** Source information follows **
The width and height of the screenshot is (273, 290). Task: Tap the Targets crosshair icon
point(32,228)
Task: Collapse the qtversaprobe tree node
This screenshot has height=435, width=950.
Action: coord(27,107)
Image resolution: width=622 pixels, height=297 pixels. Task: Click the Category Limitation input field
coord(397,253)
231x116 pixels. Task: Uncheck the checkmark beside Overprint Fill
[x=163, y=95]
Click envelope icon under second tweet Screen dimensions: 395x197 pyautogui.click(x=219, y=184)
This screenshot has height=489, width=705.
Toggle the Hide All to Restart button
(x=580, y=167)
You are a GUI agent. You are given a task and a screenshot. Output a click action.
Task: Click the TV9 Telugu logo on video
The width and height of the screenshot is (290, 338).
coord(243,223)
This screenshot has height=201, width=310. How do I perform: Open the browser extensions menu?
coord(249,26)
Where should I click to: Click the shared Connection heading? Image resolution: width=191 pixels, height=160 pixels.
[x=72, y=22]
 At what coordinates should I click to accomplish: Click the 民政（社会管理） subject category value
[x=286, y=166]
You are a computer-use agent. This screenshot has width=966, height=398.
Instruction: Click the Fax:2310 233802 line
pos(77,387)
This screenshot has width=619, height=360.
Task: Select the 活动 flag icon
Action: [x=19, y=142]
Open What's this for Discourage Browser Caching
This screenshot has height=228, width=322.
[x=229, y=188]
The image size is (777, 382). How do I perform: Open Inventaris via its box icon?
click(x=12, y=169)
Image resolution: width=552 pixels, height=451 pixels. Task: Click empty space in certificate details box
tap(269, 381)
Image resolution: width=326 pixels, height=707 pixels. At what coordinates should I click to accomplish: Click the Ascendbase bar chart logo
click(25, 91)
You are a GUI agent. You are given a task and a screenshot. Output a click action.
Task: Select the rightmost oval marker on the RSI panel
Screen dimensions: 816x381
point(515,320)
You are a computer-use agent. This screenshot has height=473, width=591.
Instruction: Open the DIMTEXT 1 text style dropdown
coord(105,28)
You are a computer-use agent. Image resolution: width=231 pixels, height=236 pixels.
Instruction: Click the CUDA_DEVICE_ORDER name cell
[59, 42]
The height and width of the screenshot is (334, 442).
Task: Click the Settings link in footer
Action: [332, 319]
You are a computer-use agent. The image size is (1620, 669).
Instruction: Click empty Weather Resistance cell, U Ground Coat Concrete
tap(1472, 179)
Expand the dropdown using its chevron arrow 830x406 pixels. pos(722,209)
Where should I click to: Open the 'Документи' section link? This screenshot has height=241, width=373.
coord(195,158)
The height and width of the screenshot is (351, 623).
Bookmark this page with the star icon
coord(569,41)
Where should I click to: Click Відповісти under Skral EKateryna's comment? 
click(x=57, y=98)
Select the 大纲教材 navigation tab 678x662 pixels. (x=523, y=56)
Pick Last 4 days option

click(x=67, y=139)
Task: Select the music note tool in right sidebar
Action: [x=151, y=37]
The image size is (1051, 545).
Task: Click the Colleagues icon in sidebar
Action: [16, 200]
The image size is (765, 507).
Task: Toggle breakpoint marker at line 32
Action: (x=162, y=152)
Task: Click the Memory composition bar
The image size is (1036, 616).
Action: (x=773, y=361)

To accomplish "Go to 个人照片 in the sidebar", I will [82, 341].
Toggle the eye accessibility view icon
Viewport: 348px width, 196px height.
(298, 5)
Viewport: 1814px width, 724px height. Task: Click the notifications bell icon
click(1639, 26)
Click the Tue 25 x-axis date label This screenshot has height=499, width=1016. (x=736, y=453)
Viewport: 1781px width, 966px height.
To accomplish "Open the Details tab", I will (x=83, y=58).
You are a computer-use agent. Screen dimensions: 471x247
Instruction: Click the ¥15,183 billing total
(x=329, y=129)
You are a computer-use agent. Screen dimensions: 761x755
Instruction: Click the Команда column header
** End of Source information **
▸ The problem
Report every line of the data in which "computer" appears.

▸ Reply
You are a computer-use agent. This screenshot has width=966, height=398.
You are a computer-use agent. This screenshot has height=473, width=591.
You are a computer-use agent. Image resolution: width=231 pixels, height=236 pixels.
You are a computer-use agent. The image size is (1620, 669).
You are a computer-use agent. Screen dimensions: 471x247
You are a computer-use agent. Screen dimensions: 761x755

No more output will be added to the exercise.